BRITISH BOOKMAKERS FEAR JOB LOSSES OVER AT FOBTS; BIGGEST BOY BAND BANNED STATION SLOTS

BRITISH BOOKMAKERS FEAR JOB LOSSES OVER AT FOBS; BIGGEST BOY BAND BANNED STATION SLOTS

The war against the FOBS continues as the U.K Government consider capping the jackpot prizes; One Direction stars are turfed off a slot machine en route to a gig in Glasgow for not having proof of i.d.

BRITISH BOOKMAKERS FEAR JOB LOSSES OVER MORE PROPOSED LEGISLATION AIMED AT FOBS

Grow a beautiful nest egg of cash and there will always be someone else who wants to crack it open and drink it dry. Take the British Bookmaker as an example. A recent Deloitte report showed that the British Bookie was partly responsible for £2.3 billion of the U.K’s gross domestic product (GDP), and the 38,800 jobs that help create it.
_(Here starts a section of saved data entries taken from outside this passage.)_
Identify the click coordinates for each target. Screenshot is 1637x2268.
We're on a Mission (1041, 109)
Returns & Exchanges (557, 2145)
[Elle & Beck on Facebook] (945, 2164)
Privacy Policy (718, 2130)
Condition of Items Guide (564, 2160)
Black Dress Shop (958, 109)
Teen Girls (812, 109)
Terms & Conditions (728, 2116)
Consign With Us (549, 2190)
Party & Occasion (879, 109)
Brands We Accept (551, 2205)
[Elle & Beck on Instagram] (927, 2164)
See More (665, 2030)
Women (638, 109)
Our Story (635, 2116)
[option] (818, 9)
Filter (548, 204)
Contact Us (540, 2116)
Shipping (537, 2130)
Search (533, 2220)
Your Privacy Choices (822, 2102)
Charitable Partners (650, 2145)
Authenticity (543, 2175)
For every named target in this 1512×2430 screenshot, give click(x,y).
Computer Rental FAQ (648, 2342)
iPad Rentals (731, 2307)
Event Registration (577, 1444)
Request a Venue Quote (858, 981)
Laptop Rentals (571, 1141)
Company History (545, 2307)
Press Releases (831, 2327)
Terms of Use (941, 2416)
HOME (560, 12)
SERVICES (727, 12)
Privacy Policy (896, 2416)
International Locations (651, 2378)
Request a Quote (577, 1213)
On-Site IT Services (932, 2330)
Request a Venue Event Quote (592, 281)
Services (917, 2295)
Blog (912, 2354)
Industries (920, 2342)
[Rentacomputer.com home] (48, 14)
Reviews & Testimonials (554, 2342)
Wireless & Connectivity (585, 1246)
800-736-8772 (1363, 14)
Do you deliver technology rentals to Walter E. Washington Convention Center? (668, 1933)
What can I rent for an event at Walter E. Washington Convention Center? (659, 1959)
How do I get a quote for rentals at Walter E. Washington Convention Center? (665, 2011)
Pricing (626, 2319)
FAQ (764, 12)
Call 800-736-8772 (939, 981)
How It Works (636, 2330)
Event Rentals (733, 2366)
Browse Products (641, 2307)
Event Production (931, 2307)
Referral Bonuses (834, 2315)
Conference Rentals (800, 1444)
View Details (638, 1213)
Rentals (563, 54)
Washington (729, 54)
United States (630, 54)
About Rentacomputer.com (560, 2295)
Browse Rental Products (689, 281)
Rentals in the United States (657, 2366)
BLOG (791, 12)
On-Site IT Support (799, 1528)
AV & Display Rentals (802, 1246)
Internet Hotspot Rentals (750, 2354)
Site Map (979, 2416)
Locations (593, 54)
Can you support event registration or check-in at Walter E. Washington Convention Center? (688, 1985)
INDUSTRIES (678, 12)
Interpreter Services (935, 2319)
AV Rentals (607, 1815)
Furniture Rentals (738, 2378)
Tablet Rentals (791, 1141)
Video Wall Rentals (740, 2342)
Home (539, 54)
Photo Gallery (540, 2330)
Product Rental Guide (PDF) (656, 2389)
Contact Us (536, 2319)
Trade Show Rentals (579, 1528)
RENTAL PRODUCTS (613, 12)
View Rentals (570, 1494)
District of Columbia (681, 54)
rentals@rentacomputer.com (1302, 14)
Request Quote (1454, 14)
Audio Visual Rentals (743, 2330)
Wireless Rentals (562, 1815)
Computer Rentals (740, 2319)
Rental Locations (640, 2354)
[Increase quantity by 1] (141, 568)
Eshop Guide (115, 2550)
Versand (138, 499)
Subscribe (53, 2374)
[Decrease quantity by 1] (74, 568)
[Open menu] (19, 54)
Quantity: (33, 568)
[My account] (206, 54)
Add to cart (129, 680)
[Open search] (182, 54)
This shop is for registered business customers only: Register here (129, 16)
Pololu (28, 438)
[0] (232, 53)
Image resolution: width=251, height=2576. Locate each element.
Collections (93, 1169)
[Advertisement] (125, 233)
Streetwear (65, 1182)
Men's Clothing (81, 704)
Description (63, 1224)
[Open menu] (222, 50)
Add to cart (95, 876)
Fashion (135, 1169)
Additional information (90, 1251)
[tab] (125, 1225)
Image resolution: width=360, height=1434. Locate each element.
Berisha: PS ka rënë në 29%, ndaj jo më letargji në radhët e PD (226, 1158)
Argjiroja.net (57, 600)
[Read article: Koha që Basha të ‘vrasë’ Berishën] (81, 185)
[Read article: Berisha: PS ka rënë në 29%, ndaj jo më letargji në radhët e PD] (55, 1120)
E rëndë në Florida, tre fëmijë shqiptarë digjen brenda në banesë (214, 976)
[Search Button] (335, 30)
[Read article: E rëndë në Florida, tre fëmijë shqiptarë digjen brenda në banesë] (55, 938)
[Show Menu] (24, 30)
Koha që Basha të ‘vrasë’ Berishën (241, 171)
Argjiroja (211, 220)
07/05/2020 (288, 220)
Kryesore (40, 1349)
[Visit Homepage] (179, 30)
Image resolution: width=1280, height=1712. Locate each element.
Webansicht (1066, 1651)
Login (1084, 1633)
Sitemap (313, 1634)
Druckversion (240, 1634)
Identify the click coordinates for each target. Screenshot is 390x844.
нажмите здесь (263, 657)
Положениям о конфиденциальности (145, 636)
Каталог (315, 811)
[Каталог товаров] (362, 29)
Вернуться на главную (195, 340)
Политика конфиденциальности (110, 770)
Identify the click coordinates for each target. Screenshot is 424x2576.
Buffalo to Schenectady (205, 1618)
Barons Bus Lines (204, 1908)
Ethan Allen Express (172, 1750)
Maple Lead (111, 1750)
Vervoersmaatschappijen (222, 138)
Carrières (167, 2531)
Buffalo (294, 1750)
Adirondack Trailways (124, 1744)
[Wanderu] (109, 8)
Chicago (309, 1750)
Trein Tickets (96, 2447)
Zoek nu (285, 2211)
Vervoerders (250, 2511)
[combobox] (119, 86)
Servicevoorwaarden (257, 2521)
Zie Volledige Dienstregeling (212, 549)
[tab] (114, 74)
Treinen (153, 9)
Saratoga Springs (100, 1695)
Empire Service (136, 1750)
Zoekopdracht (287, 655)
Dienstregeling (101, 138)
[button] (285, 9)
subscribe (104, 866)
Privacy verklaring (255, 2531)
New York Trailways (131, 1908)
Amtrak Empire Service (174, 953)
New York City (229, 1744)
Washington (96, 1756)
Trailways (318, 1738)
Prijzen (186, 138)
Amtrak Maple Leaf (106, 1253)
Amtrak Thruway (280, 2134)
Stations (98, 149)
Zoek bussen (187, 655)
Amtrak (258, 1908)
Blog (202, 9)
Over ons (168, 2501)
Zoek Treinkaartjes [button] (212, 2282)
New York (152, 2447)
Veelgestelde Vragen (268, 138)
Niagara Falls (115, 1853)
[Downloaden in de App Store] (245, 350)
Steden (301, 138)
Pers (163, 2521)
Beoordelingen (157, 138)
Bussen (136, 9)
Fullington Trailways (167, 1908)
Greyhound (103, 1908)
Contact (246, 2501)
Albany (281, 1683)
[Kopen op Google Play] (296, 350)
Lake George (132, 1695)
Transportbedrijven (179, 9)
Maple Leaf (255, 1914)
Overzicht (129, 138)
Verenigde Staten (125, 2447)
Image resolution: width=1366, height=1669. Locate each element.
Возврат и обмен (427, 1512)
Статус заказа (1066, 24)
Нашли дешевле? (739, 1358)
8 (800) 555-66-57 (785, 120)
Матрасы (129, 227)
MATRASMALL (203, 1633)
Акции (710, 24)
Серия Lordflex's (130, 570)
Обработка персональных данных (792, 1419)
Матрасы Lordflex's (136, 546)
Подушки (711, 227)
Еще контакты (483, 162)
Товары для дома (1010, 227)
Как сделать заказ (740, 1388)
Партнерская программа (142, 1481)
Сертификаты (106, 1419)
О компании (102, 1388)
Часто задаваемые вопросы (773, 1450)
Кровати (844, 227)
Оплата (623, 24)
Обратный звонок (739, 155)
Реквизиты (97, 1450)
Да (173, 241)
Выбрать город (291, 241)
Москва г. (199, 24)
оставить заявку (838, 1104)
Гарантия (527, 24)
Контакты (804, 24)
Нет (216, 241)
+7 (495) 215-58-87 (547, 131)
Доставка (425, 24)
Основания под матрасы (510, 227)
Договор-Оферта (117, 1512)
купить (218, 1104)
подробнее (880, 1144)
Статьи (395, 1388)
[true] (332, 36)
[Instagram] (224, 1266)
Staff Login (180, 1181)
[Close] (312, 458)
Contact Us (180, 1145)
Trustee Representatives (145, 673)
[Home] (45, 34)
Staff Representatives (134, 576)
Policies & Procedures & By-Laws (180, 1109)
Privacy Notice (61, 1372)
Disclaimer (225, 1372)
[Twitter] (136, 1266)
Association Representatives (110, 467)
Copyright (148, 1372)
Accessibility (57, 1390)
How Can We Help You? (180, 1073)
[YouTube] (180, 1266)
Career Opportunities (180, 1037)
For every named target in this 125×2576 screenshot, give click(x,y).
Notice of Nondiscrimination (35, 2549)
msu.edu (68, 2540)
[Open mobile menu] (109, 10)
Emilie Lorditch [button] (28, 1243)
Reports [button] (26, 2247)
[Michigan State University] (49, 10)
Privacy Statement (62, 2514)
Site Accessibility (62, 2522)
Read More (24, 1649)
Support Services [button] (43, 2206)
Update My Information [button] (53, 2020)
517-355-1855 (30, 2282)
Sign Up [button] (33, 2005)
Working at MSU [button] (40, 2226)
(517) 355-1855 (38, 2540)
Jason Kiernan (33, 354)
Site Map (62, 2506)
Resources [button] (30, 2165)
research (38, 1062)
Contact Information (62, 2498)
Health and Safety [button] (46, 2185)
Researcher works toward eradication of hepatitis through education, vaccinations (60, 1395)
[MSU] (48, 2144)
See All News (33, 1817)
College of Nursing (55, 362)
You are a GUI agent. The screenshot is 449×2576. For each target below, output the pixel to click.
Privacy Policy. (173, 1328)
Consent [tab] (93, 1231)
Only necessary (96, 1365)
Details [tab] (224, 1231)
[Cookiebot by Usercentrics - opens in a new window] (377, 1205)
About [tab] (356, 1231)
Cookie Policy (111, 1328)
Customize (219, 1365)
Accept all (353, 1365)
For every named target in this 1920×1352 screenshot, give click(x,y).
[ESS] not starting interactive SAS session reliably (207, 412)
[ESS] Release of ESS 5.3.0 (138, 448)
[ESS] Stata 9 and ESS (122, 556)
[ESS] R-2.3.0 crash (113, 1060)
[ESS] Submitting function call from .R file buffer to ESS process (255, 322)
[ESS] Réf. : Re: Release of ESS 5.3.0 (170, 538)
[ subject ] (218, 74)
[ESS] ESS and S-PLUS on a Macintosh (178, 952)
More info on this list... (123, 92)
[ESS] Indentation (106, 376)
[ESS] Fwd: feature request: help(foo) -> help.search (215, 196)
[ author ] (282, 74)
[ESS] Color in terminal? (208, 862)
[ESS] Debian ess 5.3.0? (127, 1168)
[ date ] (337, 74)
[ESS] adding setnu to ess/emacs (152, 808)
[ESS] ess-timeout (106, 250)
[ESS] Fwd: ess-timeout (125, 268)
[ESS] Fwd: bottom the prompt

But that number is going to do nothing but crash and burn if the government doesn’t stop tearing it apart like a rabid bunch of hyena’s.

First came the 20% machine game duty, then came the call for the maximum wager of B2 Fixed Odds Betting Terminals (FOBTs) to be cut from £100 to £2 and now we have proposed government consultation to cap prizes at £100 instead of £500. Let leash the warring factions as the supporters of the move suggest it will help save thousands of ill-fated lives affected by gambling problems, and the Bookies believe it will put thousands of livelihoods at risk with the oft-cited deluge of lost jobs.

You cannot manage what you cannot measure, and without a truly robust measurement system in place, it’s hard to find any sympathy in the anti-gambling argument. There is no question that gambling can have an adverse affect on some families lives, but to what degree is largely unknown, making decisions like this seem knee-jerk, a term used by most British Bookmakers when trying to fight their own corner.

One Direction Heart Throbs Told to Stop Playing a Slot Machine

Liam Payne and Louis Tomlinson may well be members of the biggest boy band in the world, but that doesn’t mean that 29-year old Ann Fuller knows who they are.

The 2/5 of One Direction were playing on a slot machine at a service station en route to a gig in Glasgow, when the WH Smiths employee, Fuller, told them to stop playing because they had no proof of age. The calls of ‘don’t you know who they are?” from the 1D entourage falling on deaf ears.

“I was just doing my job. I’d heard of One Direction but only found out it was them when a colleague later said, “Somebody’s thrown out the most popular boy band in the world,” Said Fuller.

I get this is about as rock n roll as the 1D life gets.